Regulatory bodies like the FDA restrict all application of medical science to specific, named diseases; this makes early stage research to produce a general repair technology for mitochondria unprofitable. It would be hard to license, as a developer would struggle to make money on that license. Yet it costs little to move established research to Phase I trial readiness - $1 million is a fortune for a single laboratory - and developers leap at license-free medical technology. This is where careful philanthropy can unjam the gridlocked system.

If your idea were to become a reality, who would benefit the most and how? (maximum 150 words):

A mitochondrial repair technology demonstrated to be ready for human trials, free of licensing cost, free from intellectual property restrictions, and unjammed from the system of perverse incentives in early-stage research stands to benefit everyone. It will be as universally beneficial a medicine as aspirin; the elderly will benefit immediately upon availability, we will benefit from it in decades to come, and our children will benefit when their bodies too start to run down.

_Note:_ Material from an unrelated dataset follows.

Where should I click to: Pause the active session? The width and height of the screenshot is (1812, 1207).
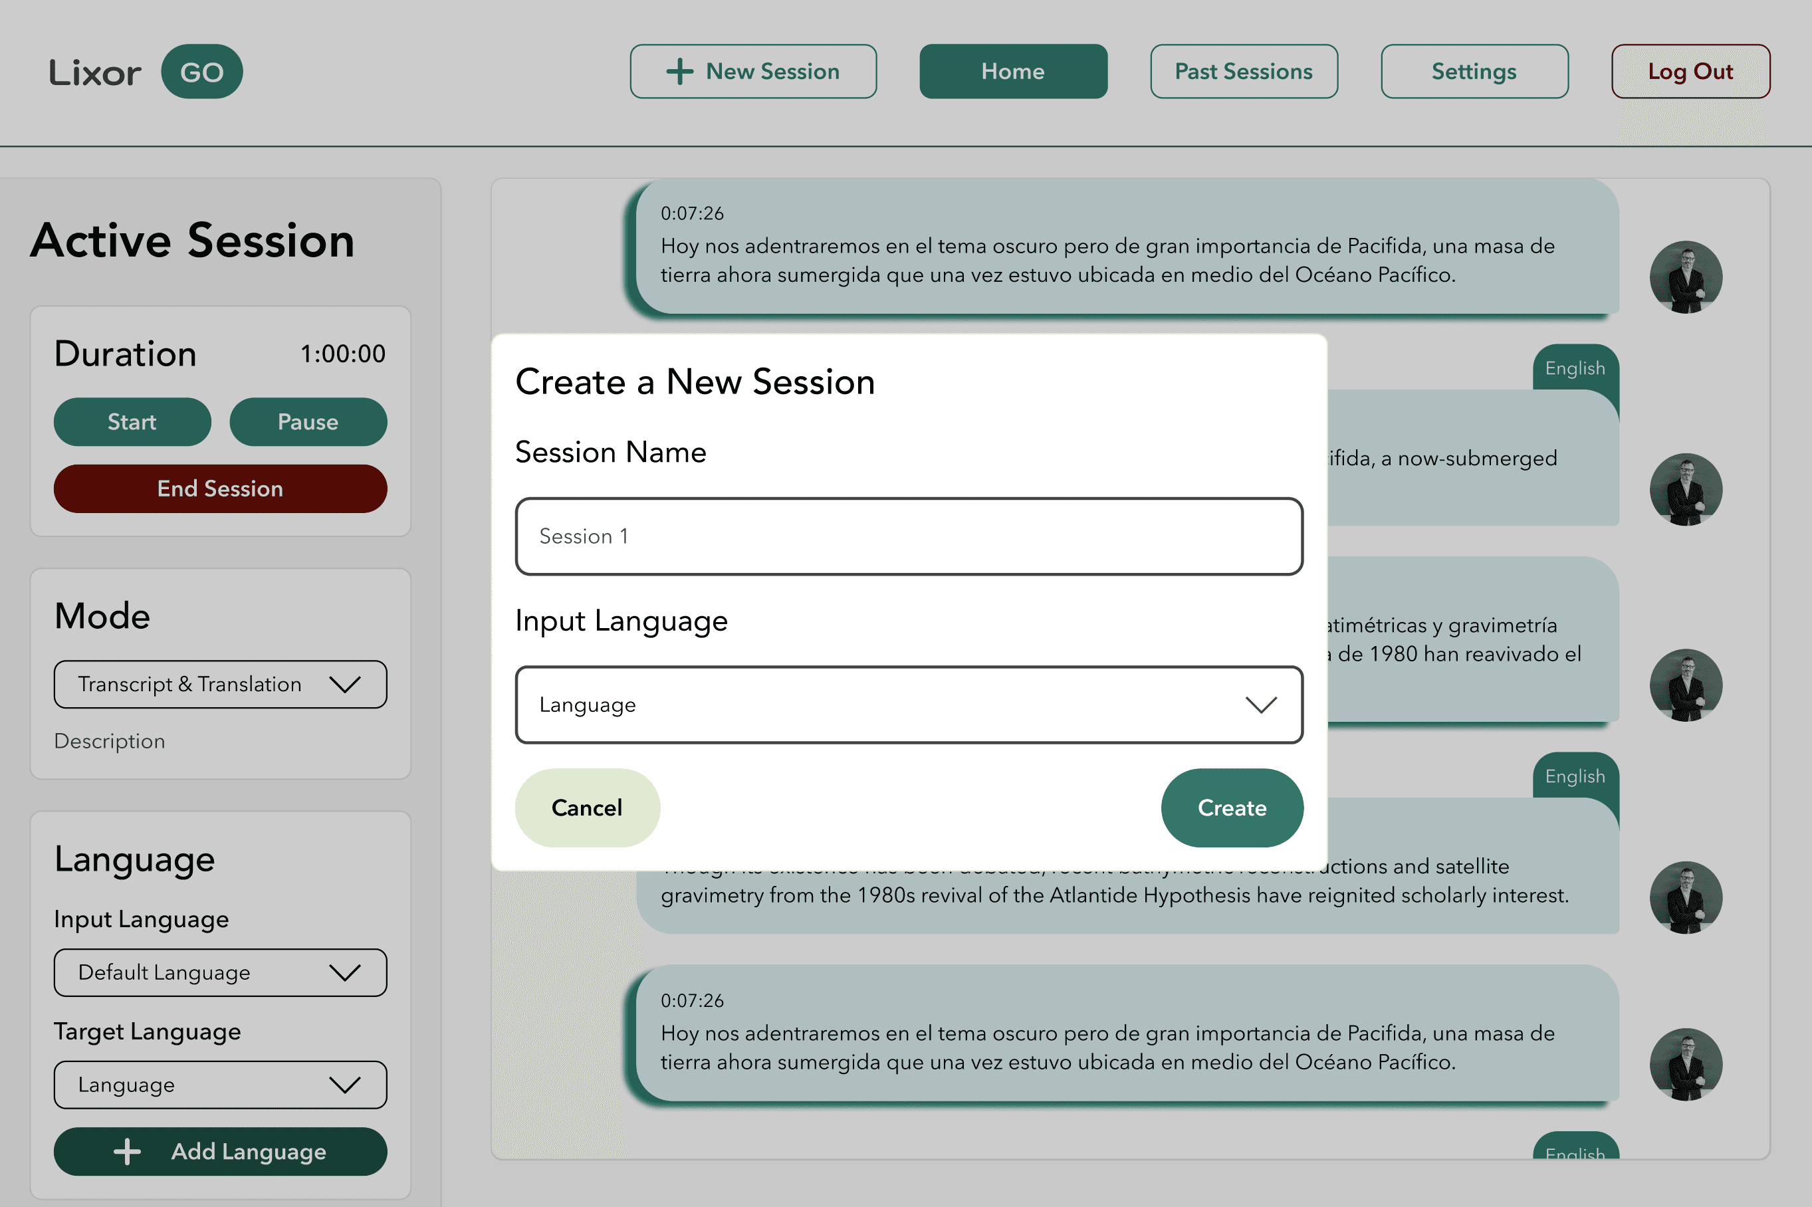(308, 422)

Everyone has mitochondria, and mitochondrial degeneration is a universal condition, bringing myriad forms of suffering and pain. We got rid of tuberculosis and smallpox as soon as we could, so why not this? Repair of mitochondrial DNA damage is a very plausible near-future win for everyone, given where the science is today. We can make it happen.

What are the initial steps required to get this idea off the ground? (maximum 150 words):

I envisage the opening labor as follows: 1) Identify the existing non-profit research group and volunteer cadre to run this project - my vote is for the Methuselah Foundation, given their record and contacts within the research community, and the way their mission aligns with that of this project; 2) Identify the best groups and laboratories presently engaged in mitochondrial repair and related research; 3) Develop prospective work, milestone, and funding plans with researchers; 4) Start raising matching funds through existing channels; 5) Select the initial funding opportunities from the best of those produced, and get the researchers to work.

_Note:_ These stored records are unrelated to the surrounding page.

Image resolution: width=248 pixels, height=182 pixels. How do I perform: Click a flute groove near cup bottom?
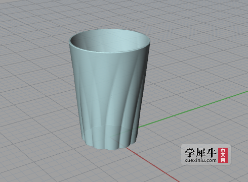pyautogui.click(x=94, y=140)
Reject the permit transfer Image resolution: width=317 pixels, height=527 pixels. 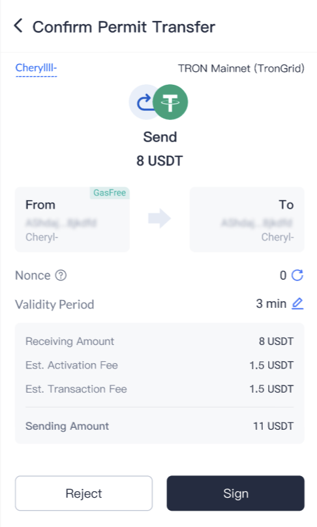pyautogui.click(x=83, y=493)
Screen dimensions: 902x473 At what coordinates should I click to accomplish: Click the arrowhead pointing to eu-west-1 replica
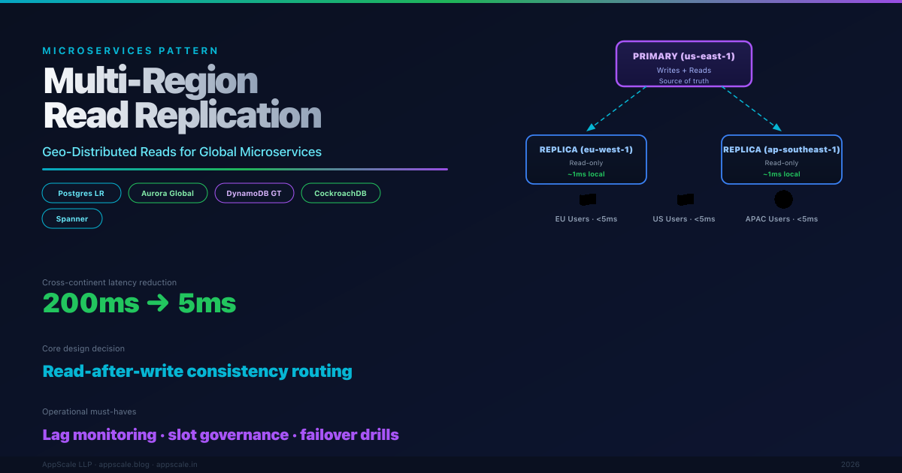[591, 128]
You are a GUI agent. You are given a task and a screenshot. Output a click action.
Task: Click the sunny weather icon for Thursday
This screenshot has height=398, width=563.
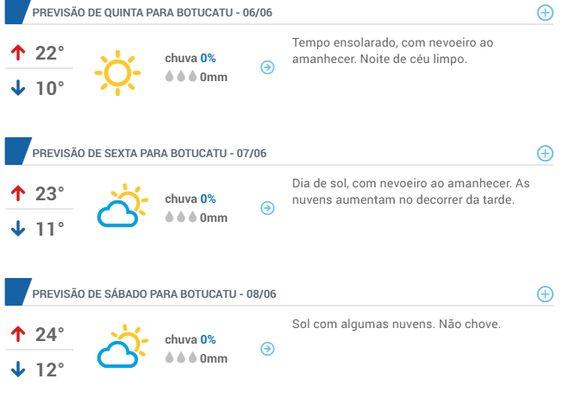(117, 73)
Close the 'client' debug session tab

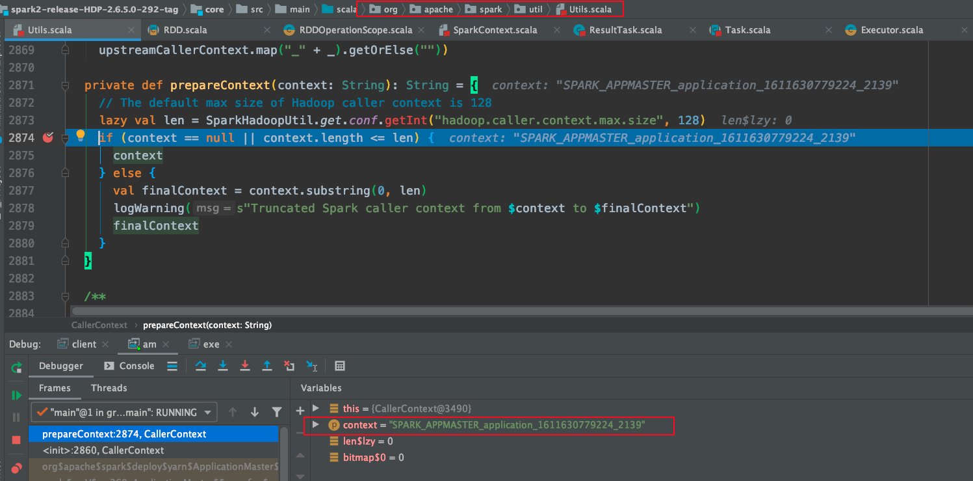point(105,344)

From there, I would like to see established a low-overhead but effective volunteer group of researchers and advocates to manage the cycle of grants, matching fundraising, and evaluation of progress and new research opportunities going forward.

Describe the optimal outcome should your idea be selected and successfully implemented. How would you measure it? (maximum 150 words):

The optimal outcome, after the completion of the project, is: a) for one or more different repair technologies to be successfully readied for Phase 1 human trials; b) protocols and methods to be fully detailed and published, free of restriction; c) multiple medical development concerns to be working on bringing applications to market in diverse regulatory regions; d) independently funded follow-on research taking place with the aim of improving upon the initial technology; e) matching fundraising to effectively continue even after the Google grant is complete.

Sample metrics for success include: a) the breadth and effectiveness of the technologies developed; b) the quality of the published material; c) range of developers working on applications; d) the range of independently funded lines of work spawned by this philanthropic funding; and, most crucially, e) the amount of matching funding and independent research and development funding drawn by this philanthropic project.

If you'd like to recommend a specific organization, or the ideal type of organization, to execute your plan, please do so here. (maximum 50 words):

The ideal organization is a research non-profit with existing connections to scientists already involved in mitochondrial repair research, a very low cost of operation for delivered funding, and a history of raising matching funds for large donations. The ideal example is the Methuselah Foundation, as you might have gathered.